*Exercise 1*. From the overview of Croatian real estate law, return the passage between "The Municipal Courts" and "property or personal).", inclusive.
*Exercise 2*. Name every type of data that the overview of Croatian real estate law says is recorded in the Cadastre for a property.
*Exercise 3*. According to the overview of Croatian real estate law, which courts manage the Land Registry?

*Quoted passage*.
In larger projects, the most commonly used model is the public-private partnership.
The main laws that regulate real estate in Croatia are the:
Law on the Ownership and Other Property Rights (Official Gazette Nos. 91/96, 68/98, 73/00, 114/01, 79/06, 141/06, 146/08, 38/09 and 153/09), which defines property rights, their acquisition and protection.
Law on Land Registries (Official Gazette Nos. 91/96, 68/98, 137/99, 114/01, 100/04, 107/07 and 152/08), which regulates the organisation of Land Registries (see Question 5).
Law on the State Measurement and Cadastre of Real Estates (Official Gazette No. 16/07), which regulates the organisation of the Cadastre (see Question 5) and its content.
Bye-law on Organisation, Keeping of Land Registries and Managing Other Works in Land Registries' Court's Departments (Official Gazette Nos. 81/97, 109/02, 123/02, 153/02 and 14/05).
Real estate consists of a plot of land including everything permanently connected to it, whether on its surface or beneath (Article 9, Law on Ownership and Other Property Rights). Land and a building on it are usually registered in the same Land Registry file and under the same title. There are some exemptions, including registration of a construction right, where the building is removed from the original Land Registry file and registered with a new Land Registry file.
There are two separate public real estate registers in Croatia, each of them with a specific purpose and legal role, where all information relevant to the status of real property can be found.
The Cadastre is a public register of real property where the following data is recorded concerning a property's (Article 32, Law on the State Measurement and Cadastre of the Real Estate):
Location.
Shape.
Surface.
Method of use.
Production capability.
Cadastral income.
User or possessor.
The original purpose of the Cadastre, which was to ensure the proper taxation of land, was soon extended to other issues such as:
Regional planning.
Settlement of border disputes.
Possessor's rights.
The state's Administration offices manage the Cadastre (see box, Real estate organisations). The information recorded with the Cadastre serves as a basis for registering the data on real property with the Land Registry.
The Municipal Courts manage the Land Registry. It identifies land on the basis of cadastral records. In addition, the Land Registry keeps public records detailing the legal status of real property relevant for legal transactions (that is, all real property rights).
Title to real property can only be acquired by registering the qualified statement of the transferor on transfer of its ownership title to the transferee with the Land Registry (Article 119, Law on Ownership and Other Property Rights).
The following information is registered with the Land Registry:
A description of the real estate and surface ownership (co-ownership, joint ownership, individual ownership and neighbouring rights).
Servitude (real property or personal).
The right to build.
Mortgaging and various notifications (for example, of personal relations and pending law suits).
Once title has been registered, all documents providing the basis for registration (book of documents) are made public and cannot be protected from disclosure, due to the principle of publicity. The book of documents forms an integral part of the Land Registry.
The state guarantees the title of an individual (that is, the right to private ownership) (Article 48, Constitution), which is a material constitutional principle. The Law on Ownership and Other Property Rights further elaborates this principle.

*Material provided*.
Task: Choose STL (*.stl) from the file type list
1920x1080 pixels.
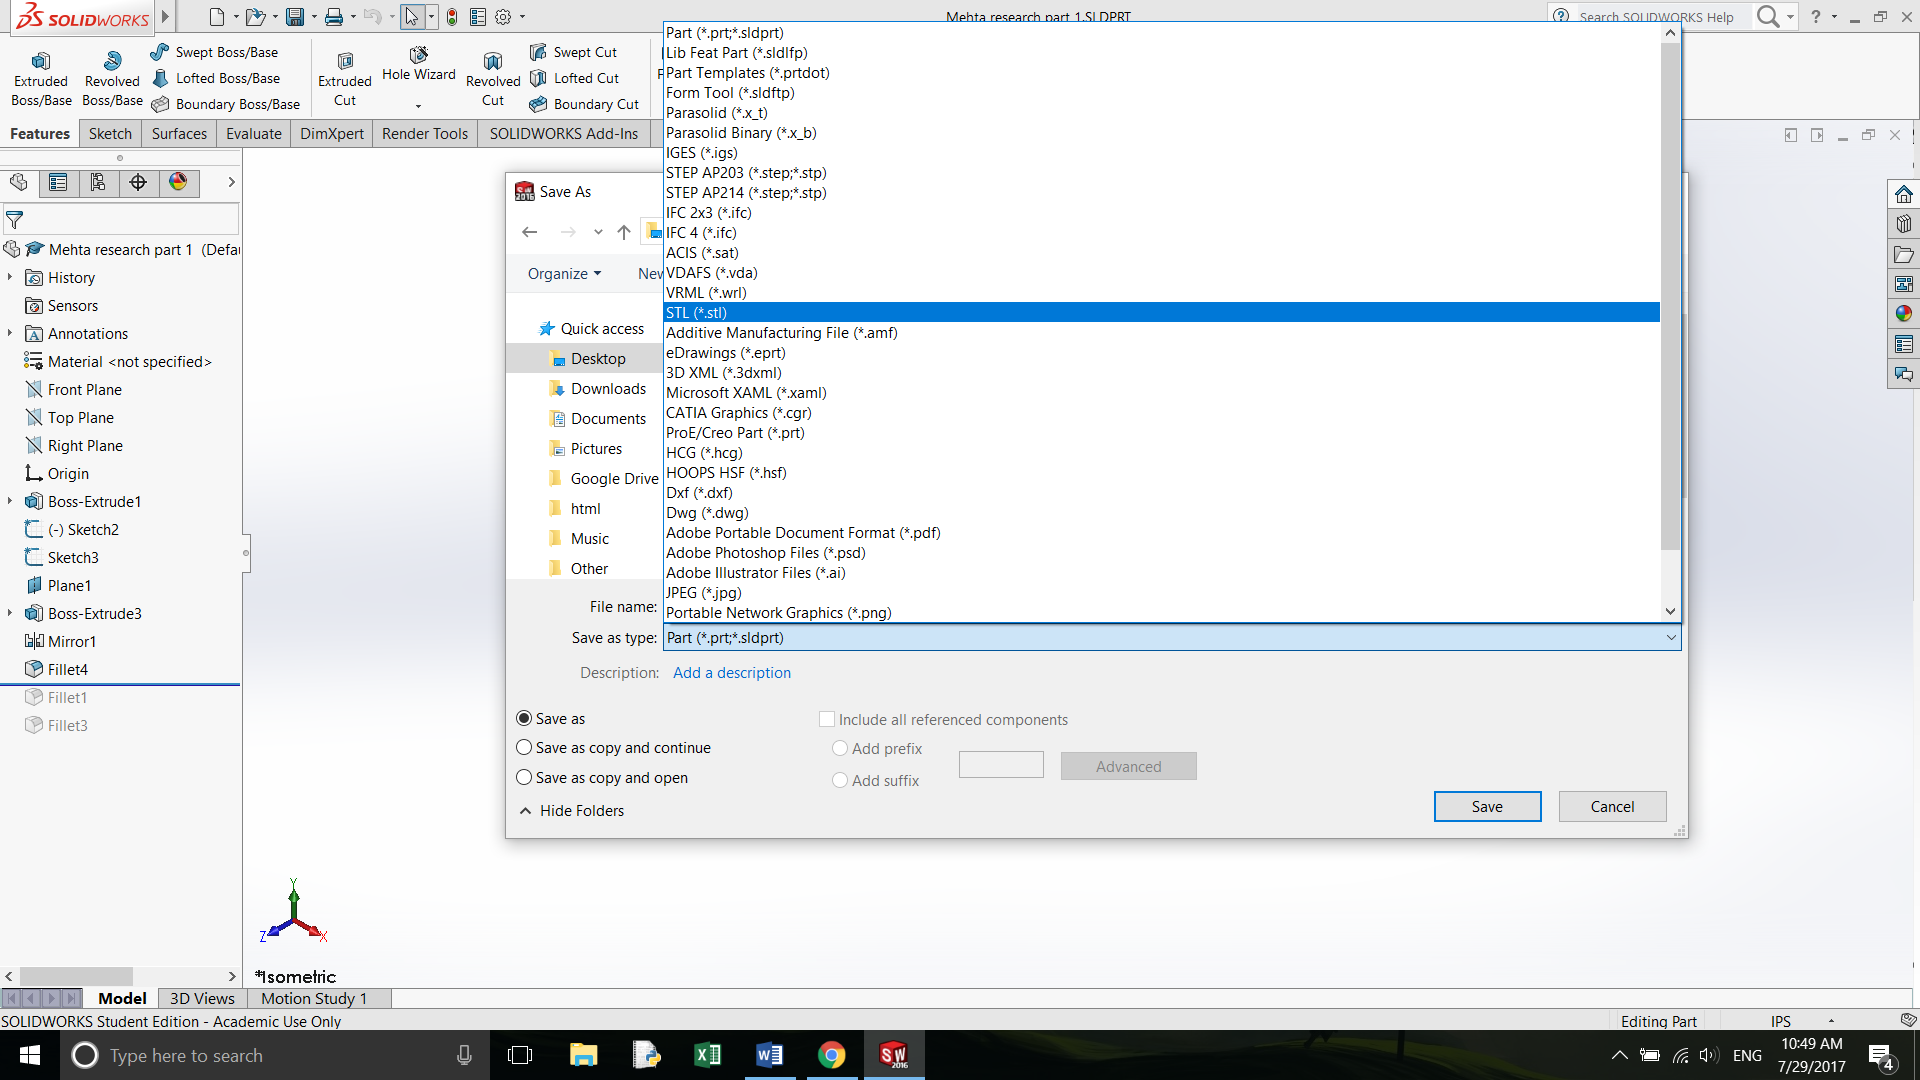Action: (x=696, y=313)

*Exercise answer 1*.
The Municipal Courts manage the Land Registry. It identifies land on the basis of cadastral records. In addition, the Land Registry keeps public records detailing the legal status of real property relevant for legal transactions (that is, all real property rights).
Title to real property can only be acquired by registering the qualified statement of the transferor on transfer of its ownership title to the transferee with the Land Registry (Article 119, Law on Ownership and Other Property Rights).
The following information is registered with the Land Registry:
A description of the real estate and surface ownership (co-ownership, joint ownership, individual ownership and neighbouring rights).
Servitude (real property or personal).

*Exercise answer 2*.
Location
Shape
Surface
Method of use
Production capability
Cadastral income
User or possessor

*Exercise answer 3*. The Municipal Courts manage the Land Registry.